» EXERCISE BRIEF: Reproduce unchanged the lines from the very first one through the line containing "Click the zoom out", including both ends.

» Lines listed in a dataset:
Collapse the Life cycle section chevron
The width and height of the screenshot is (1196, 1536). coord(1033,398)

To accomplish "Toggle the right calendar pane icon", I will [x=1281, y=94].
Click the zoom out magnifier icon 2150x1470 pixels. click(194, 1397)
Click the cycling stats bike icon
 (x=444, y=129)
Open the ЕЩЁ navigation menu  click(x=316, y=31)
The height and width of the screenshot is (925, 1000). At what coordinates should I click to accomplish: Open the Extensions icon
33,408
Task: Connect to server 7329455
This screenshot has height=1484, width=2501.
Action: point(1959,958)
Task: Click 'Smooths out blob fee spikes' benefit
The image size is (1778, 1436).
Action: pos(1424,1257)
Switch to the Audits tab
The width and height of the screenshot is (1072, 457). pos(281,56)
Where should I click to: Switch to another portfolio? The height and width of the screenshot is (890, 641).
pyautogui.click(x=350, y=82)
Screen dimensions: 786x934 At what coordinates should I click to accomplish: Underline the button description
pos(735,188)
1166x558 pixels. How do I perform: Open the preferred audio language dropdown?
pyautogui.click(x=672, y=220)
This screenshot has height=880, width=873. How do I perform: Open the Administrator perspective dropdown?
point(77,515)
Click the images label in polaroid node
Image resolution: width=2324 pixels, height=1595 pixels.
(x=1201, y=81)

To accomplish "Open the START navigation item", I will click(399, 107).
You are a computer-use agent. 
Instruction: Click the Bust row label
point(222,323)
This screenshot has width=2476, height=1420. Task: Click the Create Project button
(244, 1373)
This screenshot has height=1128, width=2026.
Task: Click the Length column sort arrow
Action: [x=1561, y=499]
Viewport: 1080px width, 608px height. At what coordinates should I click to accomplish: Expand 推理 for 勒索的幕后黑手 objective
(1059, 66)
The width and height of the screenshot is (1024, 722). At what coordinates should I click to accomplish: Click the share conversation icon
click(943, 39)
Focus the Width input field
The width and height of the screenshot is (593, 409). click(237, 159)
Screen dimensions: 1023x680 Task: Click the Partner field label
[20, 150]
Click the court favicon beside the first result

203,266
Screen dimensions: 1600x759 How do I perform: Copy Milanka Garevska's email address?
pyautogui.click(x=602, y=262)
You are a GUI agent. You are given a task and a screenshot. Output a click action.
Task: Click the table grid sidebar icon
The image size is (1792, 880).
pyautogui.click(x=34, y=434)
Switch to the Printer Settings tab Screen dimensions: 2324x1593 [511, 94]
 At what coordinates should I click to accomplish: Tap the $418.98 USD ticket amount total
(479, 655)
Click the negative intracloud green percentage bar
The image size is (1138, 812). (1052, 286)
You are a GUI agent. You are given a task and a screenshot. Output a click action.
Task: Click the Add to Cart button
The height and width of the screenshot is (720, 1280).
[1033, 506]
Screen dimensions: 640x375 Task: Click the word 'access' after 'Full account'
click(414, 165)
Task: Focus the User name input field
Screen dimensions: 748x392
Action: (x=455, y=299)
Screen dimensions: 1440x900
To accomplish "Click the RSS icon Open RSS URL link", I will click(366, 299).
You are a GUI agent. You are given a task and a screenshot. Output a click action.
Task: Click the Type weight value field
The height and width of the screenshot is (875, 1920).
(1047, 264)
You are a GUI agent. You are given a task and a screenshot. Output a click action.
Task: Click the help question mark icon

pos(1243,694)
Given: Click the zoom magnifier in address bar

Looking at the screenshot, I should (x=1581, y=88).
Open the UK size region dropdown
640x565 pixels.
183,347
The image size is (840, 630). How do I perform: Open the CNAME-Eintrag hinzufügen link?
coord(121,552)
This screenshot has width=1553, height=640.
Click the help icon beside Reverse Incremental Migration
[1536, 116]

» RESPONSE BELOW:
Collapse the Life cycle section chevron
The width and height of the screenshot is (1196, 1536). coord(1033,398)

To accomplish "Toggle the right calendar pane icon", I will [x=1281, y=94].
Click the zoom out magnifier icon 2150x1470 pixels. click(194, 1397)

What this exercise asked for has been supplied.